*YOUR OBJECTIVE*
Exact copy, pictures excluded: output the lines from the opening of the entries through the line bearing "You are a computer-use agent. 472x255 pixels.".

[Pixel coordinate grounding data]
==========

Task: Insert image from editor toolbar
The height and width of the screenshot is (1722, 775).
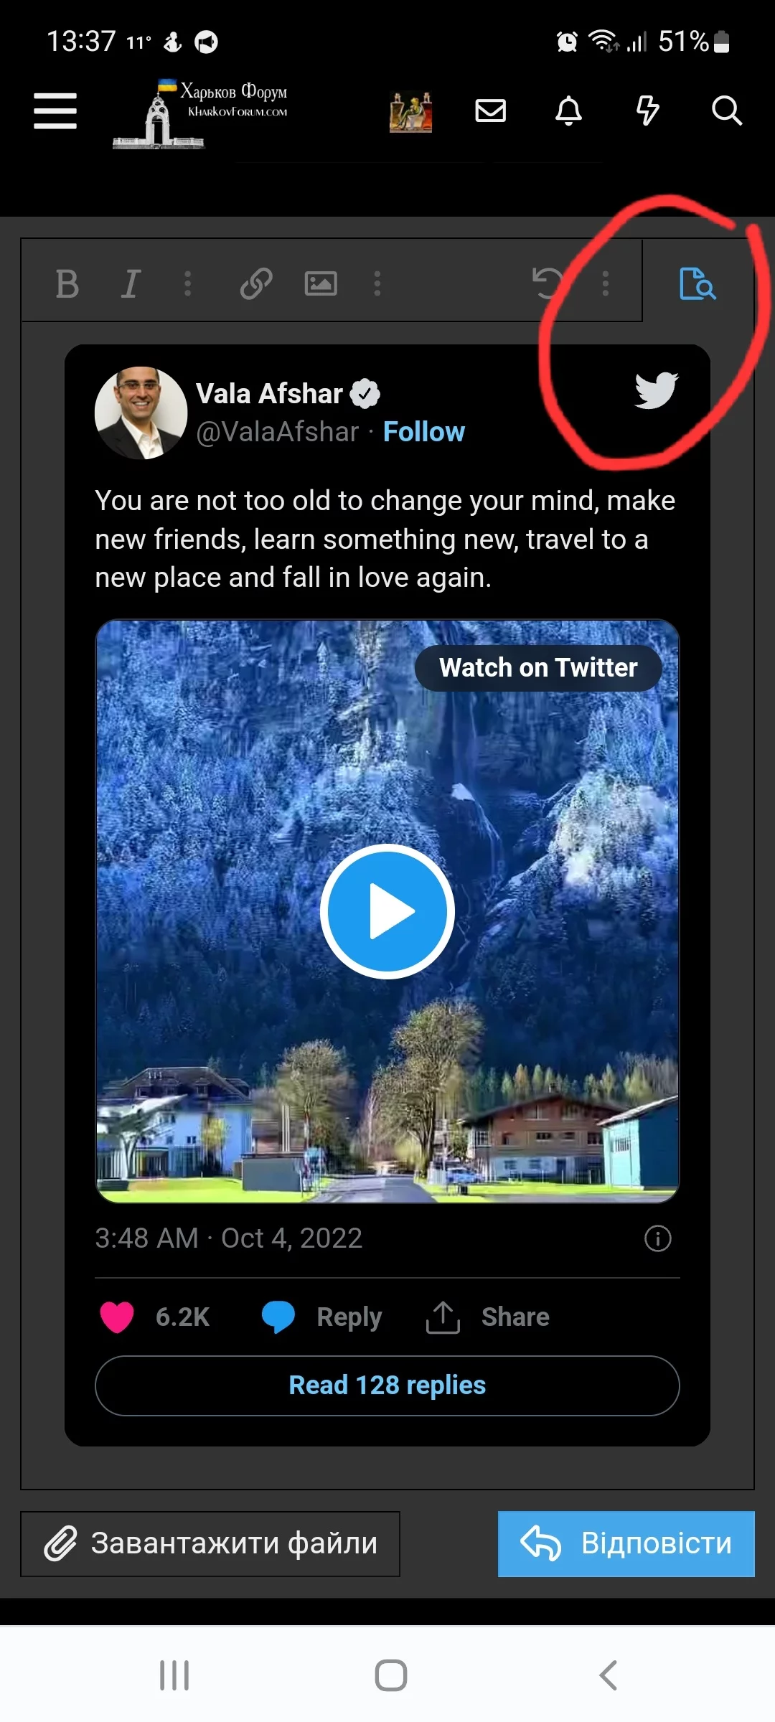Action: [x=321, y=283]
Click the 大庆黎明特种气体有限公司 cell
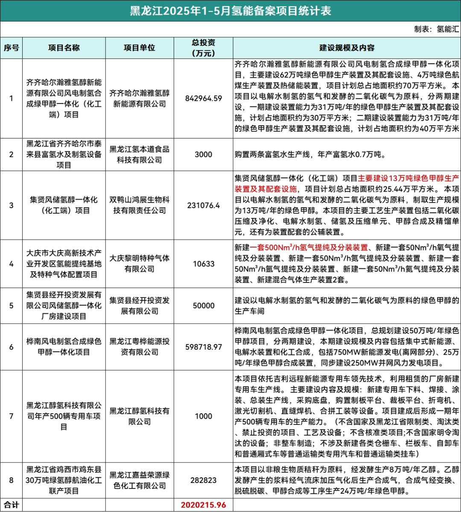 pos(139,264)
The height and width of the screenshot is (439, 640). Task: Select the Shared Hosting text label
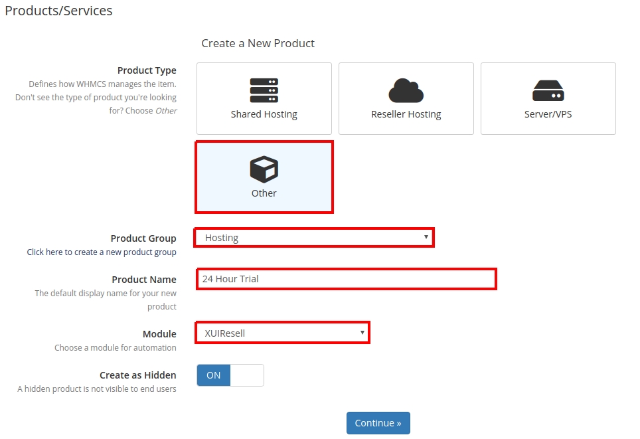(x=264, y=114)
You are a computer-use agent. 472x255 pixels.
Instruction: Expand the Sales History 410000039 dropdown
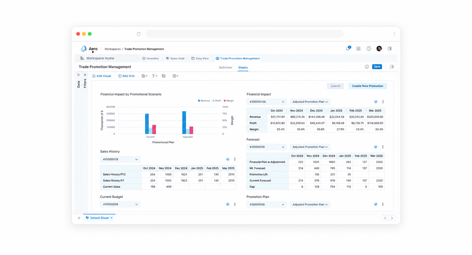pos(120,159)
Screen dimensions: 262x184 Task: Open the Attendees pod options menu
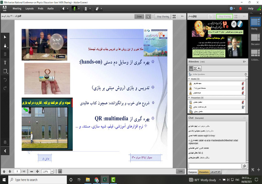pos(244,62)
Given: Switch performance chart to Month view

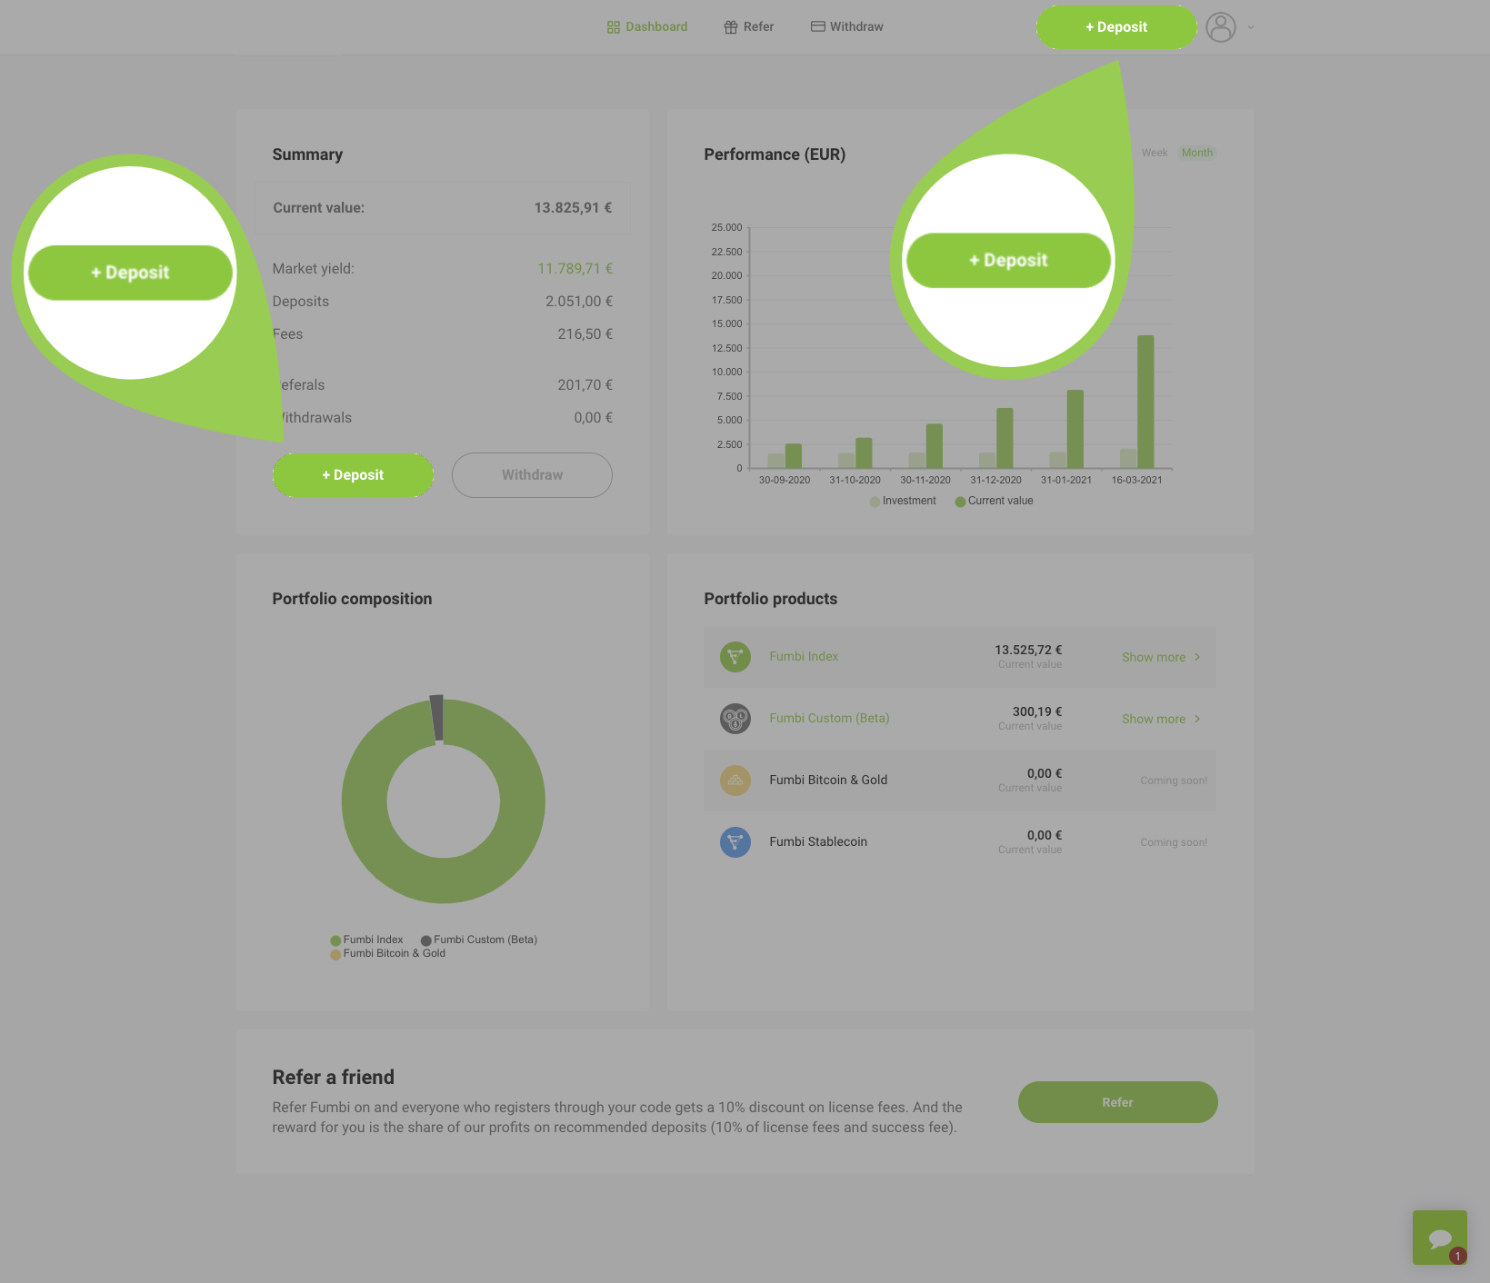Looking at the screenshot, I should [x=1196, y=153].
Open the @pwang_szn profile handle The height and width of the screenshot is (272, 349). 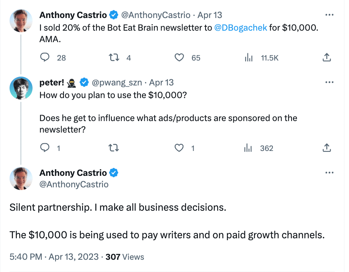117,82
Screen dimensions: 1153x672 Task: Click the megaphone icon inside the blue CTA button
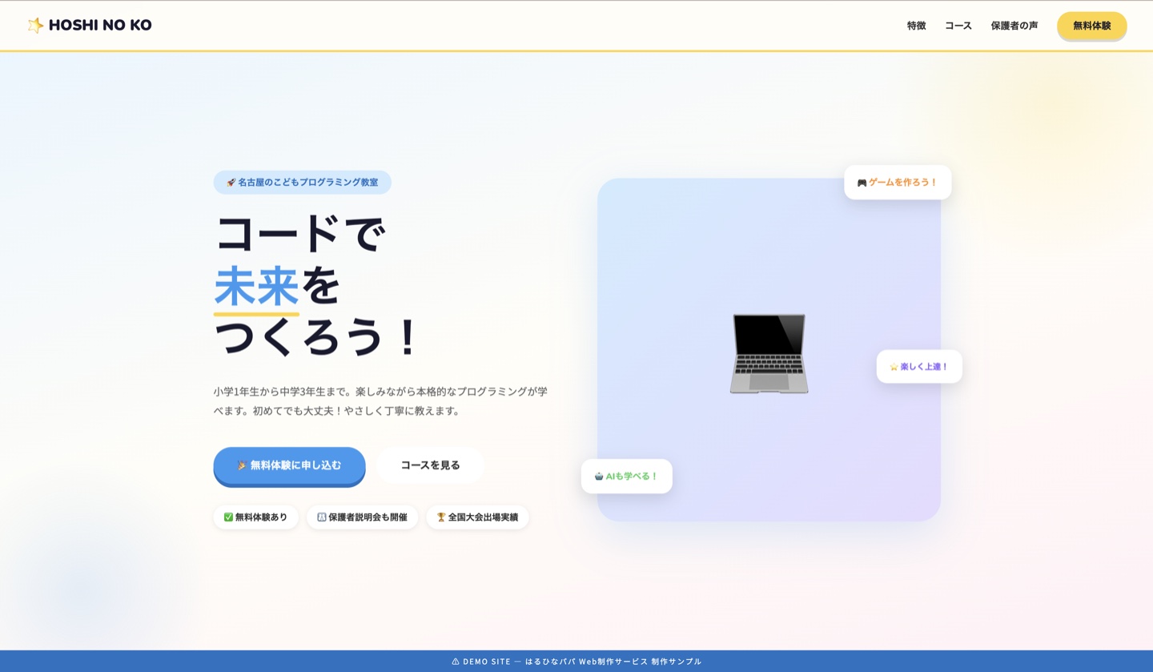pyautogui.click(x=242, y=465)
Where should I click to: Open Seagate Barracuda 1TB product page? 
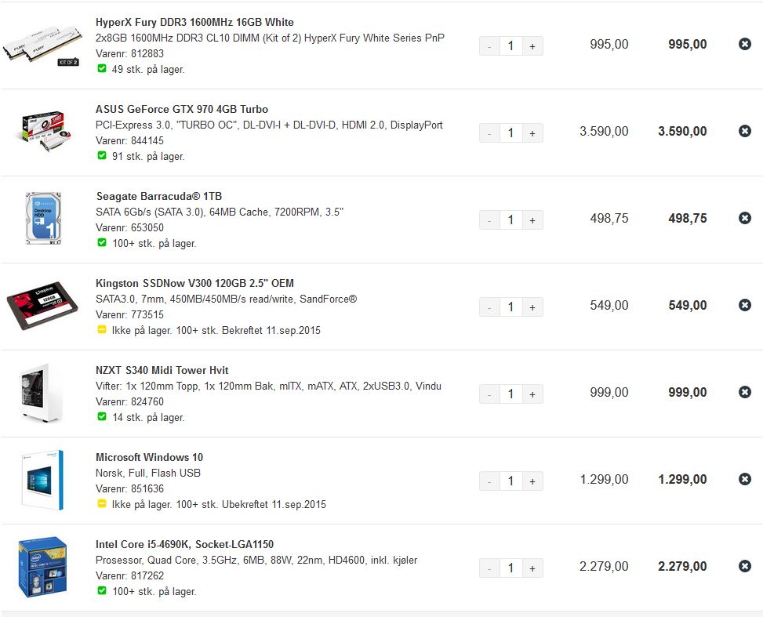pyautogui.click(x=159, y=197)
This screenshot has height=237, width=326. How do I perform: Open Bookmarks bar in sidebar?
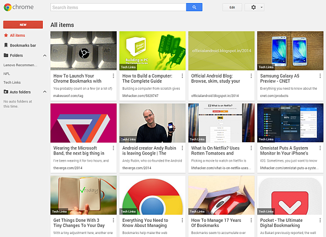tap(23, 45)
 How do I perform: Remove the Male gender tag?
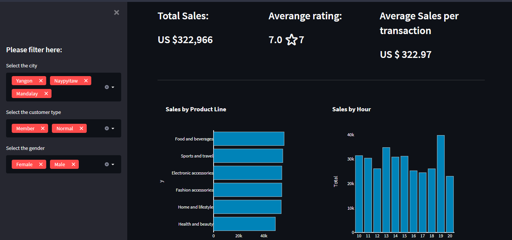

==========

*REPLY*
Task: Insert image from editor toolbar
The height and width of the screenshot is (1722, 775).
Action: [x=321, y=283]
Click the 大庆黎明特种气体有限公司 cell
 pos(139,264)
The height and width of the screenshot is (439, 640). Task: Select the Shared Hosting text label
(x=264, y=114)
You are a computer-use agent. 472x255 pixels.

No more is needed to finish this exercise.